Photophysical Studies of Novel Ruthenium Metal-Ligand Complexes Incorporated in Model Lipid-Membrane Bilayers

Abstract

We have designed and synthesized ruthenium metal-ligand complexes (MLCs) with amine- or acyl-reactive functional groups. The MLCs have potential as luminescent probes to investigate bio-macromolecular dynamics on the sub-microsecond-to-microsecond timescale. This timescale is of interest, for example, for analysis of the motions associated with macro-molecular assemblies and interactions of membrane-bound proteins. Here we report the photophysical and structural properties of MLCs (1) [HRu(CO)(4,4′-dicarboxy-bipyridyl)(PPh3)2]+ [PF6]- conjugated to dipalmitoyl-phosphatidyl-ethanolamine (DPPE), (2) [HRu(CO)(bpy) (PPh2C2H4COOH)2]+ [PF6]- conjugated to dimyristoyl-phosphatidyl-ethanolamine (DMPE) and (3) [(CF3CO2)Ru(CO) (5-aminophen)(Ph2PC2H2PPh2)]+ [PF6]- conjugated to DPPE and cholesterol.
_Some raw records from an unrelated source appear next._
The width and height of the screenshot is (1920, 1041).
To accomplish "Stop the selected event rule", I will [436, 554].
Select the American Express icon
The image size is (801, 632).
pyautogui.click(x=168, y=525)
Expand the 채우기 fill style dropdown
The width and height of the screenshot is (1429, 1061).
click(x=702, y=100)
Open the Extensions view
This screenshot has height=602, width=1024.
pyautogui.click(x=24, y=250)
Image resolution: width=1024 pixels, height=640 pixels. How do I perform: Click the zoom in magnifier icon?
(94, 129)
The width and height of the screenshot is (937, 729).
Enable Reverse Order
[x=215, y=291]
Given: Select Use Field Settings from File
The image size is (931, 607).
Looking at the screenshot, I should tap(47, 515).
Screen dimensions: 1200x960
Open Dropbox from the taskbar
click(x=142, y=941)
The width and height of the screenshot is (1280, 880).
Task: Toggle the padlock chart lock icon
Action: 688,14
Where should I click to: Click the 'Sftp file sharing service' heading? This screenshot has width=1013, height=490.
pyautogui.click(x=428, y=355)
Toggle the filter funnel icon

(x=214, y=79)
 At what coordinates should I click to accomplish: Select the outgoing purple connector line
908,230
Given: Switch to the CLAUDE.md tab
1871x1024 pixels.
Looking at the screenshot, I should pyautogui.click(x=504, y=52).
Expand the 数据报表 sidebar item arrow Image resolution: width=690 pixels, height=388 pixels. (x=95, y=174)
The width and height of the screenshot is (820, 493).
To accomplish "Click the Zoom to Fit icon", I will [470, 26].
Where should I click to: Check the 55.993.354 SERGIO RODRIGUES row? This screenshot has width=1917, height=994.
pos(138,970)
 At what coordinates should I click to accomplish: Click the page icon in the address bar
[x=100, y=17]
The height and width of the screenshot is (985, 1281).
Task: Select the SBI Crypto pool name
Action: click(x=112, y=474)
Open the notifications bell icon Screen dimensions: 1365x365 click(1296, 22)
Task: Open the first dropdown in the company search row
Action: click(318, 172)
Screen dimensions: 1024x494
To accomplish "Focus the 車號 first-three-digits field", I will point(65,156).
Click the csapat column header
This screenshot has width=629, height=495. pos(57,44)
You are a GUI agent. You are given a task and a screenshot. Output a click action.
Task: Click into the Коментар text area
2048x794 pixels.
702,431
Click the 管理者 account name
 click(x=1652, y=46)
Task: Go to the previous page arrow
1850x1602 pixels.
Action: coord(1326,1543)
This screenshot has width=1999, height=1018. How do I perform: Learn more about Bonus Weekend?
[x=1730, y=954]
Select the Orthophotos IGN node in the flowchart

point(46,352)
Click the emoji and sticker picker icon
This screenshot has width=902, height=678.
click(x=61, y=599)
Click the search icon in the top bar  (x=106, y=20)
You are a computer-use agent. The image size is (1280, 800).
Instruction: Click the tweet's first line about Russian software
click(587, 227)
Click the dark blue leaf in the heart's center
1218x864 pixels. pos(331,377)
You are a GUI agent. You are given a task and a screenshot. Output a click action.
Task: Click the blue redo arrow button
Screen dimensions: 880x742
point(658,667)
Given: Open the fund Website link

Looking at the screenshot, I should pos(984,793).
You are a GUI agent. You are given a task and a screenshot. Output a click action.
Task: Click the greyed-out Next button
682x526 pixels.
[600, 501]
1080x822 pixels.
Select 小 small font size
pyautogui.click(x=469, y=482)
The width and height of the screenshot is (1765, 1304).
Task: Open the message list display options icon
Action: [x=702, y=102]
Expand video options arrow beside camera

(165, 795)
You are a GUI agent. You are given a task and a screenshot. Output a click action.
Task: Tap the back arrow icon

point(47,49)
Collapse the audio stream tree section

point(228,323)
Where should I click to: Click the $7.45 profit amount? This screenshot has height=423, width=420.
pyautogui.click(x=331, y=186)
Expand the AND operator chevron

These conjugates were incorporated in 100nm-diameter-unilamellar lipid-membrane vesicles to investigate the photophysical properties of the probes in a model membrane environment and to evaluate the utility of these probes for investigating the physical properties of lipid membranes. We are also investigating the photophysical behavior of MLCs in Nanodiscs, which are ∼10nm-diameter phospholipid bilayers surrounded by a recombinant scaffold protein. We are using Nanodiscs as a platform for investigating the dynamics of transporter proteins, and we are using the MLCs as tools to characterize the physical properties of the Nanodisc-transporter assembly.